Copy out every one of the following lines word for word.
** START Dataset rows **
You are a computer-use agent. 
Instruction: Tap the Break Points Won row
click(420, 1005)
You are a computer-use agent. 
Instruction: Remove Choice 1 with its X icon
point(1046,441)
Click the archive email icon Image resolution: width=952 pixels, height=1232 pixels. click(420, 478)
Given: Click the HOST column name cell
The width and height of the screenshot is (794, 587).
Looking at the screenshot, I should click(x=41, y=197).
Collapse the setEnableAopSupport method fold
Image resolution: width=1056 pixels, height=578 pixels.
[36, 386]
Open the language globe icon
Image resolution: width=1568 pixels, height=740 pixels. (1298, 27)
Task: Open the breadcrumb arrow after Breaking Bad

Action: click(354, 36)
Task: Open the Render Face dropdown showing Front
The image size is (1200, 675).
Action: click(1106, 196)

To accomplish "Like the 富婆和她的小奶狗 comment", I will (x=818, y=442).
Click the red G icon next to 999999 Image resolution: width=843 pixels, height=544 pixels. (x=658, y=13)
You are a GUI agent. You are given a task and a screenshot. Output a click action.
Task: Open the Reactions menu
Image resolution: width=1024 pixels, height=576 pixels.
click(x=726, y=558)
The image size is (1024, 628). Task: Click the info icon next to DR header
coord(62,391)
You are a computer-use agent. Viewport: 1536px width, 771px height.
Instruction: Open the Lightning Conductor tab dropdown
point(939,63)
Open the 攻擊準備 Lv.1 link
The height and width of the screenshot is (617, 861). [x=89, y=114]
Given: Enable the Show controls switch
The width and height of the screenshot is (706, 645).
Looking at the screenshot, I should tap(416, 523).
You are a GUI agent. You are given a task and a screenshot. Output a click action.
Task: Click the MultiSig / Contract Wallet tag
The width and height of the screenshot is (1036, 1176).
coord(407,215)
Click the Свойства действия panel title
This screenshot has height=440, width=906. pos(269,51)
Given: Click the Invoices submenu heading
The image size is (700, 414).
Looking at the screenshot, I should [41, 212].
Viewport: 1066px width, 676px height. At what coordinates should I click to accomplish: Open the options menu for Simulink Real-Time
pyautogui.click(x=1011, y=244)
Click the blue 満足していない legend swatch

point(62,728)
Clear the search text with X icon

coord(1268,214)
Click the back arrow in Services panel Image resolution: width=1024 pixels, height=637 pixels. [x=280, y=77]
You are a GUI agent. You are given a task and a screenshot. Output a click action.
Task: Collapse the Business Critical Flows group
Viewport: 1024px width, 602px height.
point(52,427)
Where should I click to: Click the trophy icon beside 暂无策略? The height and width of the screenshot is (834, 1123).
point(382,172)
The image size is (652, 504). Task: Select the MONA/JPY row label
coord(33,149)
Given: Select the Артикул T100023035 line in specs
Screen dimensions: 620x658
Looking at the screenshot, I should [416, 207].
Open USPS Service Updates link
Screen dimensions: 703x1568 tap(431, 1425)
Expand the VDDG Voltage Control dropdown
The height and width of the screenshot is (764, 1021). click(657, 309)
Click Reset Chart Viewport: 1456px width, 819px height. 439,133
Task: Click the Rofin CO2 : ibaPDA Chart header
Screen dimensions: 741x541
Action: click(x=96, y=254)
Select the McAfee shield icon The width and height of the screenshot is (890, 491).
** END Dataset rows **
◆ **Result of this task**:
You are a computer-use agent. 
Instruction: Tap the Break Points Won row
click(420, 1005)
You are a computer-use agent. 
Instruction: Remove Choice 1 with its X icon
point(1046,441)
Click the archive email icon Image resolution: width=952 pixels, height=1232 pixels. click(420, 478)
Given: Click the HOST column name cell
The width and height of the screenshot is (794, 587).
Looking at the screenshot, I should click(x=41, y=197).
Collapse the setEnableAopSupport method fold
Image resolution: width=1056 pixels, height=578 pixels.
[36, 386]
Open the language globe icon
Image resolution: width=1568 pixels, height=740 pixels. (1298, 27)
Task: Open the breadcrumb arrow after Breaking Bad

Action: click(354, 36)
Task: Open the Render Face dropdown showing Front
The image size is (1200, 675).
Action: click(1106, 196)

To accomplish "Like the 富婆和她的小奶狗 comment", I will (x=818, y=442).
Click the red G icon next to 999999 Image resolution: width=843 pixels, height=544 pixels. (x=658, y=13)
You are a GUI agent. You are given a task and a screenshot. Output a click action.
Task: Open the Reactions menu
Image resolution: width=1024 pixels, height=576 pixels.
click(x=726, y=558)
The image size is (1024, 628). Task: Click the info icon next to DR header
coord(62,391)
You are a computer-use agent. Viewport: 1536px width, 771px height.
Instruction: Open the Lightning Conductor tab dropdown
point(939,63)
Open the 攻擊準備 Lv.1 link
The height and width of the screenshot is (617, 861). [x=89, y=114]
Given: Enable the Show controls switch
The width and height of the screenshot is (706, 645).
Looking at the screenshot, I should tap(416, 523).
You are a GUI agent. You are given a task and a screenshot. Output a click action.
Task: Click the MultiSig / Contract Wallet tag
The width and height of the screenshot is (1036, 1176).
coord(407,215)
Click the Свойства действия panel title
This screenshot has height=440, width=906. pos(269,51)
Given: Click the Invoices submenu heading
The image size is (700, 414).
Looking at the screenshot, I should [41, 212].
Viewport: 1066px width, 676px height. At what coordinates should I click to accomplish: Open the options menu for Simulink Real-Time
pyautogui.click(x=1011, y=244)
Click the blue 満足していない legend swatch

point(62,728)
Clear the search text with X icon

coord(1268,214)
Click the back arrow in Services panel Image resolution: width=1024 pixels, height=637 pixels. [x=280, y=77]
You are a GUI agent. You are given a task and a screenshot. Output a click action.
Task: Collapse the Business Critical Flows group
Viewport: 1024px width, 602px height.
point(52,427)
Where should I click to: Click the trophy icon beside 暂无策略? The height and width of the screenshot is (834, 1123).
point(382,172)
The image size is (652, 504). Task: Select the MONA/JPY row label
coord(33,149)
Given: Select the Артикул T100023035 line in specs
Screen dimensions: 620x658
Looking at the screenshot, I should [416, 207].
Open USPS Service Updates link
Screen dimensions: 703x1568 tap(431, 1425)
Expand the VDDG Voltage Control dropdown
The height and width of the screenshot is (764, 1021). click(657, 309)
Click Reset Chart Viewport: 1456px width, 819px height. 439,133
Task: Click the Rofin CO2 : ibaPDA Chart header
Screen dimensions: 741x541
Action: click(x=96, y=254)
Select the McAfee shield icon The width and height of the screenshot is (890, 491).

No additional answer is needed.